EVEN ER TUSSENDOOR — Snorren, sjaaltjes en stofzuigers👇
“Heb jij soms griep?” vroeg ik zogenaamd beledigd aan onze redacteur Elian Bron, vlak voordat ik de deur uitging om — genietend van deze onverwacht zonnige herfstdag — relaxed te kunnen winkelen.
Het maakte geen enkele indruk op hem toen ik vertelde hoe lang ik vergeefs op de site van het stofzuigermerk had gezocht naar uitleg over waar al die onderdelen precies zaten en hoe het werkte. Hij merkte droog op dat mijn nieuwe stofzuiger voor mij natuurlijk op een apparaat leek dat met hiërogliefen was beschilderd in plaats van voorzien van een aan/uitknop.
Ondertussen had ik er wél uren aan besteed. De Italiaanse vriendin had hem vorige week moeiteloos aangezet, maar ik? Ik zocht me suf. De knop bleek verstopt in een vaag zilver-op-rood rondje. Daar stond natuurlijk niets over op de site. Wél dat hij ‘zo krachtig als een beest’ tapijten te lijf ging. In ieder geval: het was gelukt. Opgelucht stapte ik de deur uit.
Het was druk in de stad. Ik botste bij het Kruidvat bijna tegen een man aan die met veel haast en een overvolle boodschappentas tegelijk met mij naar binnen wilde. Zonder me aan te kijken zei hij: “O… sorry.” Ik liep verder langs de schappen op zoek naar een bepaalde tube crème die voor de helft was afgeprijsd. Toen ik een blokje om sloeg, kwam ik hem opnieuw tegen. Hij droeg een gevoerd blauw spijkerjack. Ik moet bekennen: hij zag er niet slecht uit. Toch vond ik het vreemd dat hij in zichzelf leek te praten — geen oortjes te bekennen.

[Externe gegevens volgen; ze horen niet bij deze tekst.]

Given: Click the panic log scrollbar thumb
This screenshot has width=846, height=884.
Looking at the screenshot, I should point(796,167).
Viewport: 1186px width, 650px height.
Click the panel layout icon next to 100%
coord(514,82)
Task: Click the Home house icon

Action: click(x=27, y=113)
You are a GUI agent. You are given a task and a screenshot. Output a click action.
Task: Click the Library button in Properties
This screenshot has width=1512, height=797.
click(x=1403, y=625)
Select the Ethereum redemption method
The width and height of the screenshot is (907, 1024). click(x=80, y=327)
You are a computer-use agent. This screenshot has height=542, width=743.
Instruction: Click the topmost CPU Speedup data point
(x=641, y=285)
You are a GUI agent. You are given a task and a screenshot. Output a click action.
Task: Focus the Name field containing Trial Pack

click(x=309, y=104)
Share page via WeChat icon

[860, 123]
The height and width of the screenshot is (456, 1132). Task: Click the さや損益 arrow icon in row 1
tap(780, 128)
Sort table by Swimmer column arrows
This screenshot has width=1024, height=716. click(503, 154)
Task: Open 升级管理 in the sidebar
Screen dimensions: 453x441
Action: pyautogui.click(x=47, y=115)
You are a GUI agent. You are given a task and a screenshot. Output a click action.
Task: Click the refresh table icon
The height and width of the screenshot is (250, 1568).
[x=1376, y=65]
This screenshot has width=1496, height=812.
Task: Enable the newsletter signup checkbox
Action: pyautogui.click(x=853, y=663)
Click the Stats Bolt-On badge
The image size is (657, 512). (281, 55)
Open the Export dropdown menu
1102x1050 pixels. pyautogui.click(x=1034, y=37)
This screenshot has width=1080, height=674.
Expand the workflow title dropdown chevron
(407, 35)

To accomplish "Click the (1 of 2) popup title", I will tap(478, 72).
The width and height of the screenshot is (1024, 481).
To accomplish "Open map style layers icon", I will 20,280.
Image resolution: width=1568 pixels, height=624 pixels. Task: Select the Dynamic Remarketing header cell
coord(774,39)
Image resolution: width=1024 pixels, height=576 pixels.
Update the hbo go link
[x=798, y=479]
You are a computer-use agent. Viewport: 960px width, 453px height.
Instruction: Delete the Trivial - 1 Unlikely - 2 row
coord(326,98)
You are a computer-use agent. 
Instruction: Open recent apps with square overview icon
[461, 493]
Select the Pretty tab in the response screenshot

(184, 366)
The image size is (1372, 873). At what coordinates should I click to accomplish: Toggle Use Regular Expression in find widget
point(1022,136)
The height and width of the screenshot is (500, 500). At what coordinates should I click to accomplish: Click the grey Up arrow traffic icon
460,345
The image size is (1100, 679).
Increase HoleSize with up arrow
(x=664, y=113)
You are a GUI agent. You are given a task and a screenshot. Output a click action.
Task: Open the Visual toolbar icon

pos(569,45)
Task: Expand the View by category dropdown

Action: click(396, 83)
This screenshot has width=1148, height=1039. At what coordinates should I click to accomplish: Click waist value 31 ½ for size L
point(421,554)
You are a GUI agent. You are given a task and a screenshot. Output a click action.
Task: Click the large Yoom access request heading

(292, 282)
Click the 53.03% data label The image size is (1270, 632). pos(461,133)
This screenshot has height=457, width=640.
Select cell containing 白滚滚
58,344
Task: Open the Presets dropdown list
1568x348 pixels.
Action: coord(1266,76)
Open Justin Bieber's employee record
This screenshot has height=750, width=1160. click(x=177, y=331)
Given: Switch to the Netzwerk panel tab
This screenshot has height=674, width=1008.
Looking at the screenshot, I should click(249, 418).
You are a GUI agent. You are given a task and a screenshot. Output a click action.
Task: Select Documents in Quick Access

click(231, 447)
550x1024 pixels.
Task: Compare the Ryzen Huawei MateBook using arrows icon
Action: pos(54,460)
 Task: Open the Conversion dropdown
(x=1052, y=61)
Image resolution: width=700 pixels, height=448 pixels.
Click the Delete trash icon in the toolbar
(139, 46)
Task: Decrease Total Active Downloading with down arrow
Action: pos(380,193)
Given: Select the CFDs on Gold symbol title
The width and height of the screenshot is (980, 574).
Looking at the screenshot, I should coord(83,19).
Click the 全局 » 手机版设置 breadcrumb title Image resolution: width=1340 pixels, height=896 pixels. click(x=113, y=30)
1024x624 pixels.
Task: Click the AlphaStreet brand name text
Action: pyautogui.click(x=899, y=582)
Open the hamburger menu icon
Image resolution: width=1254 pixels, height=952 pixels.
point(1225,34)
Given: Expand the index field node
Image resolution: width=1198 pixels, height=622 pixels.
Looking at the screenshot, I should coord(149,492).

Bij de sieradenafdeling vond ik uiteindelijk mijn crème. Ik probeerde me te beheersen en niet méér te kopen dan nodig. Bij de kassa raakte ik nog even in gesprek met een verlegen, beleefde jongen van een jaar of achttien.
“Alleen vitamine C,” zei hij vriendelijk. “Maar als het niet bevalt, mag u het gewoon terugbrengen met de bon.” Wat een service.
Ik draaide me om en liep weg.
“Mevrouw, u vergeet nog wat,” riep hij vriendelijk. De tubes stonden nog op de toonbank.
Buiten kwam ik de man voor de derde keer tegen.
“Dat is de derde keer… Dan moet ik je trakteren,” riep hij.
Het klonk charmant, maar ik dacht meteen: 'Móet dat?'
Hij had een volle boodschappentas… en zo’n vierkante snor. Precies dat type.
Sommige vrouwen hebben een zwak voor snorren, maar ik niet. Ik houd ook niet van mannen in dure pakken die jagen en overhemden dragen met een nonchalant gestrikt sjaaltje. Met een pochette van hetzelfde materiaal in hun borstzak. Vooral niet als ze de baas van een reclamebureau zijn en met hun handen in hun zakken uitdagend naast hun bureau staan.
Dat zijn deftige jakhalzen.
Ze kunnen vreselijk aardig doen — maar ik weet beter.
“Toeval bestaat niet, zeggen ze. After all zijn sommige dagen niet bedoeld voor romances, maar gewoon alleen voor stofzuigers en vitamine C.